Work instructions:
Return, from the lines below, each one that includes the word "agent".

Exercise inputs:
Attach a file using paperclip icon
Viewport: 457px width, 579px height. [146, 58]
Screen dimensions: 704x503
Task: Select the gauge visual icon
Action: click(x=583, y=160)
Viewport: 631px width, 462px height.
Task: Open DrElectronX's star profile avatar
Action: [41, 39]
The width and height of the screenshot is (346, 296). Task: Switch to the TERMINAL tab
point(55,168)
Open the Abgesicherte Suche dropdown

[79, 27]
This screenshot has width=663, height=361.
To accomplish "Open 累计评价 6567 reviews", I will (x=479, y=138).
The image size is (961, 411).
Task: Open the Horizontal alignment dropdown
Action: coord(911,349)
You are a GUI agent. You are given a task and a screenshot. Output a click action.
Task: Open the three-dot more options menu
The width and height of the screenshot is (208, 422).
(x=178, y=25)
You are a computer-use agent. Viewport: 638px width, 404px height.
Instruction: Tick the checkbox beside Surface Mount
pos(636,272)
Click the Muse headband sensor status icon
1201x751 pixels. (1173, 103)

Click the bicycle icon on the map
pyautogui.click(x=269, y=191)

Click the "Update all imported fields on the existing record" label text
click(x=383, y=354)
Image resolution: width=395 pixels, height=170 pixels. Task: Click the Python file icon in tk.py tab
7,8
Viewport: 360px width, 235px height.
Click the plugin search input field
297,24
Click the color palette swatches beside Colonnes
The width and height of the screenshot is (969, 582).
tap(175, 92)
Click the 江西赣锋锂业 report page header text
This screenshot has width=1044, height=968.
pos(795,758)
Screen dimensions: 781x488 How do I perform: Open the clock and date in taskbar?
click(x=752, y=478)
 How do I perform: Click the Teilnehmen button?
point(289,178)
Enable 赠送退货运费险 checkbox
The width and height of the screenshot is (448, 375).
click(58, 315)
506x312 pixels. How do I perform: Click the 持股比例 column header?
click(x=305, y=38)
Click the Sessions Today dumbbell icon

Answer space:
You are a GUI agent. You are given a task and a screenshot. Output a click action.
You are a computer-use agent. Viewport: 638px width, 404px height.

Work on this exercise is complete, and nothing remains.